• Many stay-at-home orders have been issued in the form of executive orders or proclamations, including Inslee’s, making them different from a typical law that is passed by the legislature and signed by the governor.
• However, experts say executive orders, proclamations, and similar orders carry the same weight as legislature-passed laws, because they have been issued under the authority of existing legislature-passed laws.
Washington Gov. Jay Inslee, who issued some of the earliest social-distancing orders of any governor to combat the spread of the coronavirus, took issue with President Donald Trump’s tweeted solidarity with protesters in several states who were demanding an end to stay-at-home orders.
On April 17, Trump tweeted, "LIBERATE MICHIGAN," "LIBERATE MINNESOTA," and "LIBERATE VIRGINIA," apparently referring to demonstrations at state capitols where protesters called for lifting restrictions aimed at preventing the spread of the coronavirus.

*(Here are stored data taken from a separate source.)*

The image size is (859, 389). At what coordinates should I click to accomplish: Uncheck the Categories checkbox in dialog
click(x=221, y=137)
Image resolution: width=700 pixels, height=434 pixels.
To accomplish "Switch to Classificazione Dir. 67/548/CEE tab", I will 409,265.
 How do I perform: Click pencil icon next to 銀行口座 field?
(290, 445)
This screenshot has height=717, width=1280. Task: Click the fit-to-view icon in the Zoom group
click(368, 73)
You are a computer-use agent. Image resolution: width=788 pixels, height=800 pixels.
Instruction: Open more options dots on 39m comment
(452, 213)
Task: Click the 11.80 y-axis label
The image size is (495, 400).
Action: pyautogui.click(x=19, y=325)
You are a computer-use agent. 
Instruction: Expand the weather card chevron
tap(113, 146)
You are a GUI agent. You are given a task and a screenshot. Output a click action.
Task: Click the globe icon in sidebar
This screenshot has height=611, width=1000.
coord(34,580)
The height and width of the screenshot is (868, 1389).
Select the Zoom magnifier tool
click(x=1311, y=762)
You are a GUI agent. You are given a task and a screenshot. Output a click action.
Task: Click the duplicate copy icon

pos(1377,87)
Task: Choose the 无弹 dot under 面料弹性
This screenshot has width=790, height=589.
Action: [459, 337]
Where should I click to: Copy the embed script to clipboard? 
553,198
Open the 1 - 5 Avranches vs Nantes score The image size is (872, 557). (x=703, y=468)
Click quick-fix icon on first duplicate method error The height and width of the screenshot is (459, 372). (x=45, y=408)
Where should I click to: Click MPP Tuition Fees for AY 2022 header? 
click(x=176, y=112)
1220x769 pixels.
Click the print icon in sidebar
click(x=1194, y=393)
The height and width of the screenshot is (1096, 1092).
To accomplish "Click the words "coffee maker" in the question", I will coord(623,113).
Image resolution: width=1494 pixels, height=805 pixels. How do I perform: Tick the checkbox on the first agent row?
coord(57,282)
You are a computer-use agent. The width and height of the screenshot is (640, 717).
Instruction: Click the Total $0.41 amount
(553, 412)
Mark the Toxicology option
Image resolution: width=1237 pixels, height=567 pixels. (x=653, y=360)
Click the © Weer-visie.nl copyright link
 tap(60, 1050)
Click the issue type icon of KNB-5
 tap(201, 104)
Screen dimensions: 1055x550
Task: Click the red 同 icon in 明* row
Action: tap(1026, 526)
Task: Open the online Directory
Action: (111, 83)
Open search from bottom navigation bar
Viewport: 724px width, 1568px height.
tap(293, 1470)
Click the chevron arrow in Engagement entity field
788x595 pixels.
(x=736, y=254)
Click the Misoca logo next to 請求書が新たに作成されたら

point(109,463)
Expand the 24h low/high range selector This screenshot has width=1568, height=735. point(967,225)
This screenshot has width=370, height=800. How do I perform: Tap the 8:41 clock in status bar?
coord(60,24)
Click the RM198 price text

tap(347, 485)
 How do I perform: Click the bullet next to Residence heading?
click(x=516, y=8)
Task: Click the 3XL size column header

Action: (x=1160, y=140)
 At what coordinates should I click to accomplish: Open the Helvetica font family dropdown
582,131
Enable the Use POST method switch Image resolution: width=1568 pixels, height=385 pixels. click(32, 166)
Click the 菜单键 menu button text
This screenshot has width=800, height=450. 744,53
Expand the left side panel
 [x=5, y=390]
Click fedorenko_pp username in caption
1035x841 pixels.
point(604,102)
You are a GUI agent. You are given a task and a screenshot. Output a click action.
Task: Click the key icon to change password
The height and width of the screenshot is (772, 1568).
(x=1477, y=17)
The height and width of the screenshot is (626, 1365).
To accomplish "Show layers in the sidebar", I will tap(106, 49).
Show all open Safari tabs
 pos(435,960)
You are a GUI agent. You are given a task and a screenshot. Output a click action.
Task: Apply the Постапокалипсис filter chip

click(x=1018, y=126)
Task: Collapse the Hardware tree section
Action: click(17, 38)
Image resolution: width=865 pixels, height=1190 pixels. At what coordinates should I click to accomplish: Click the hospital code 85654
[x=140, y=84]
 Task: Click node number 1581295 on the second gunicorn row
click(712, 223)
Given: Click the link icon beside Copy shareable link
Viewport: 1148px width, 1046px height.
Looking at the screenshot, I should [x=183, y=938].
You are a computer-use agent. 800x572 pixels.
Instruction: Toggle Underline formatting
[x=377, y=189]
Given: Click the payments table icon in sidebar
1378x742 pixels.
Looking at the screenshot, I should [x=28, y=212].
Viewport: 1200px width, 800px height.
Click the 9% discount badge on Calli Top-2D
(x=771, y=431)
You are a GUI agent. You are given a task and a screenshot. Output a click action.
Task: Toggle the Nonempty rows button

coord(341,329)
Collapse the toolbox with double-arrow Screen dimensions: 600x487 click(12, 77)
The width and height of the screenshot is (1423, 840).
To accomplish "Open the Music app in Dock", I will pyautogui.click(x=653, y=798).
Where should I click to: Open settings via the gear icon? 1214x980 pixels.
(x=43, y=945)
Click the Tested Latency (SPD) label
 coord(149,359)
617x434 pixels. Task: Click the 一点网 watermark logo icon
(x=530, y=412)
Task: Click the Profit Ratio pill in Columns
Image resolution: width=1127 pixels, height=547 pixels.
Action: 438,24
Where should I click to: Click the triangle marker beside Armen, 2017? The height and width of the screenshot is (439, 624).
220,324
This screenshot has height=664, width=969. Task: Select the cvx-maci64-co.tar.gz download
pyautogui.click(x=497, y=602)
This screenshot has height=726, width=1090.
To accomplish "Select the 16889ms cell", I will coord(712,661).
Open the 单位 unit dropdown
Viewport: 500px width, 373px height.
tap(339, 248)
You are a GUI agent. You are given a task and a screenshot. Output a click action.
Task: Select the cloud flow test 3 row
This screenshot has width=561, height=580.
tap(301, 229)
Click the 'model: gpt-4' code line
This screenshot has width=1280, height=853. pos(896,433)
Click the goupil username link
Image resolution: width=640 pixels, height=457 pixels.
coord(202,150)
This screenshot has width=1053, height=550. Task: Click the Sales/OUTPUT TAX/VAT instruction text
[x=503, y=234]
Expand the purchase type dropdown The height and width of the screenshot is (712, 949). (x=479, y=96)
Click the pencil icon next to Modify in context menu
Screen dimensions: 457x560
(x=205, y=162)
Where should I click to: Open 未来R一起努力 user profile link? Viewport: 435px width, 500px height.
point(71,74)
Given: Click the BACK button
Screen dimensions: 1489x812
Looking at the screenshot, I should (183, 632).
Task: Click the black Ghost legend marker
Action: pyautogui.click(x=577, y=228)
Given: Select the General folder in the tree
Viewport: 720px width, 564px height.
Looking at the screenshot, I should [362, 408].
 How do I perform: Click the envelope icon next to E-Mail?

On the April 19 edition of ABC’s "This Week," host George Stephanopoulos asked Inslee, a Democrat, for his reaction to Trump’s tweets.
"We have an order from governors, both Republicans and Democrats, that basically are designed to protect people's health, literally their lives, (only) to have a president of the United States basically encourage insubordination, to encourage illegal activity. These orders actually are the law of these states. And, again, these are not just Democrats. These are Republican-led states as well. To have an American president to encourage people to violate the law, I can't remember any time during my time in America where we have seen such a thing."
We wondered whether it’s accurate to call state stay-at-home orders "laws," and whether they conflict with freedoms of speech and assembly under the First Amendment. So we asked legal experts.
They agreed that while most fall under the heading of "proclamations" or "executive orders," they were issued under legal authority delegated by legislatures, meaning that have the same practical effect. The orders also would have a good chance of being deemed constitutional in court, they said.
What have governors ordered?By now, most states have issued a stay-at-home order and/or requirements for business closures. (The National Governors Association has the complete list.)
However, most of these were not laws passed by the legislature and signed by the governor — the typical way of passing a state law. Instead, many of them have been made through executive orders, such as California, Colorado, Connecticut, and Illinois. Others have been made in the form of a "proclamation," such as the orders in Louisiana; a "directive," as was issued in Utah; or simply an "order," as in Idaho.
In Inslee’s case, he signed a proclamation establishing stay-at-home rules for Washington state.
A spokesman for Inslee said, however, that the proclamation was tantamount to a law, because it was made under authority delegated to the governor’s office by another law that had been passed the conventional way.
Inslee’s order was enacted under Washington’s emergency powers law, which authorizes him to "proclaim a state of emergency" and make a series of prohibitions pursuant to that emergency, such as "prohibiting . any person from being on the public streets."
Washington's Democratic governor, Jay Inslee, appeared on the April 19 edition of ABC's "This Week"
Orders still carry the force of law, experts sayExperts told PolitiFact that despite the linguistic and procedural differences between orders and law, the stay-at-home orders effectively carry the force of law.